One particular scene bogged me down this weekend. This scene is redundant and I should cut it wholesale, but I'm reluctant to get rid of the small gems nestled in between the extraneous stuff. These gems -- treasured snippets of conversation and character development -- may fit in other parts of the book. Or maybe I'm trying too hard to shoehorn these little darlings into other scenes, where they don't make sense no matter how skillfully I transition to them. It might just be time to kill some of them.
Practically the entire scene I'm cutting is unrelated to elephants.
I just can't win. (Pic courtesy of this website.)
Sir Arthur Quiller-Couch wrote, “Whenever you feel an impulse to perpetrate a piece of exceptionally fine writing, obey it -- whole-heartedly -- and delete it before sending your manuscripts to press. Murder your darlings.” I don't subscribe to this advice wholesale -- some darlings are truly worth keeping -- but he does have a point. And let me tell you, murdering your darlings really does suck.
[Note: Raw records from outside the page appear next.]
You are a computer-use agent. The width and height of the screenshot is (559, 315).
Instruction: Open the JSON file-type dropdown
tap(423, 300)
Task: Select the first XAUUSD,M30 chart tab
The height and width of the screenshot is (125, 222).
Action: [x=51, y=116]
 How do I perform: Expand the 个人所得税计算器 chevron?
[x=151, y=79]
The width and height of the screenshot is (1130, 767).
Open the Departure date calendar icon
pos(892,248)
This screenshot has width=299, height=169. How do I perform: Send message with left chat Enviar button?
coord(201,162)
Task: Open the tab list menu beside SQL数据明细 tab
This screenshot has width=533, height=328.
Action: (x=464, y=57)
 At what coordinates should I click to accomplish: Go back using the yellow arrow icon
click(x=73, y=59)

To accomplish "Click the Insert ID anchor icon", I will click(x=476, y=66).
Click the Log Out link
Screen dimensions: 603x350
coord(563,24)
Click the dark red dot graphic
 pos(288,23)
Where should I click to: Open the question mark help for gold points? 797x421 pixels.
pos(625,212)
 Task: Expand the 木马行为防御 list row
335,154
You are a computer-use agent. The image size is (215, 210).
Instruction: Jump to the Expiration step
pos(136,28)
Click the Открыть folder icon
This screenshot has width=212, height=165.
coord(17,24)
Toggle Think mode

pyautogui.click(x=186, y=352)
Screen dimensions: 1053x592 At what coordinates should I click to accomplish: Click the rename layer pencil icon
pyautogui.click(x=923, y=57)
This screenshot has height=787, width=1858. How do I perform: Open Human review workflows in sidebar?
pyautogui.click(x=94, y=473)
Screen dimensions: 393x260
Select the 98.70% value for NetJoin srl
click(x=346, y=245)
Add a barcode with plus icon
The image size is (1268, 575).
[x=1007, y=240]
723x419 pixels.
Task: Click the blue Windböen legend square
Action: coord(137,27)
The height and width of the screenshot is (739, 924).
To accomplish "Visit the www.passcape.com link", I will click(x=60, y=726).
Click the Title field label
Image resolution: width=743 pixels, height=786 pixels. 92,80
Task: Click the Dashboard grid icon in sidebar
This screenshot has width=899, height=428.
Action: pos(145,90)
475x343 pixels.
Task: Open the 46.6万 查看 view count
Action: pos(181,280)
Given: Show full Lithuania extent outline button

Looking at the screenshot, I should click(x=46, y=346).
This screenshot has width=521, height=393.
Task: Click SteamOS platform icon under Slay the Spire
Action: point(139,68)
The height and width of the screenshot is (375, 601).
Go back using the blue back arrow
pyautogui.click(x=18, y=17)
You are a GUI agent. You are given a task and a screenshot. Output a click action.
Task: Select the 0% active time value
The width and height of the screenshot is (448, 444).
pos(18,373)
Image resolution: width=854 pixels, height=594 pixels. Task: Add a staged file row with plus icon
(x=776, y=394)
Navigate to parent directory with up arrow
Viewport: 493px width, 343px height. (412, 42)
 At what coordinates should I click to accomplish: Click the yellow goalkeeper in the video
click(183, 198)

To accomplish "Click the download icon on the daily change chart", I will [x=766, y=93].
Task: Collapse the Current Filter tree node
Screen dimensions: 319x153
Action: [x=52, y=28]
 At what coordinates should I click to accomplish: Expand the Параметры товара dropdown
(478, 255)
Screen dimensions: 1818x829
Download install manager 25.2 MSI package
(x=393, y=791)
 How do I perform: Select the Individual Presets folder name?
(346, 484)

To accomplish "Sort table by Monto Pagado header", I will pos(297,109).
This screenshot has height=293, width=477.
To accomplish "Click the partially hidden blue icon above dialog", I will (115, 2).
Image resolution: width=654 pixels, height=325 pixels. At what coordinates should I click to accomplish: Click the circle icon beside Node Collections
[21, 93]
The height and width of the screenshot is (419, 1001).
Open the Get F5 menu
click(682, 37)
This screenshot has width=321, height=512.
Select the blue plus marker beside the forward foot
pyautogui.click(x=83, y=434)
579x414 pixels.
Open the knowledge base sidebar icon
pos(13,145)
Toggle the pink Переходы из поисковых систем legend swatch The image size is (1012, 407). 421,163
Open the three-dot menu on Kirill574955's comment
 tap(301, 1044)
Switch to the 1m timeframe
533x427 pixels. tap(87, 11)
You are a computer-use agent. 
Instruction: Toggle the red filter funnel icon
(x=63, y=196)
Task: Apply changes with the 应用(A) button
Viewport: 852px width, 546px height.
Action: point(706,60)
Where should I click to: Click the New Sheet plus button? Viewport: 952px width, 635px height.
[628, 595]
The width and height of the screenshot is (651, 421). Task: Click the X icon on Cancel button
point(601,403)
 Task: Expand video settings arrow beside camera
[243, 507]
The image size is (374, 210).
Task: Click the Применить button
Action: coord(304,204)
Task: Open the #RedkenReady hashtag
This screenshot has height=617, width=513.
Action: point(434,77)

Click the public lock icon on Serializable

Maybe I'll post a few of my darlings (the corpses of my darlings? How macabre!) on the website, just so I don't feel like they're lost forever. Although this particular piece of advice from a publisher has made me cautious about posting too much of my book on the web. I'll definitely be creating original content just for the blog (A Bootwick Quigley update is forthcoming -- and wow, I was not prepared for what Boot had to say!), but I won't post whole chapters of the (still unnamed) book online. What a freaky publishing age we live in!
I'm going to spend a few minutes in this happy place, steel my nerves, fetch the scalpel and get to cutting. Wish me luck, Dear Reader!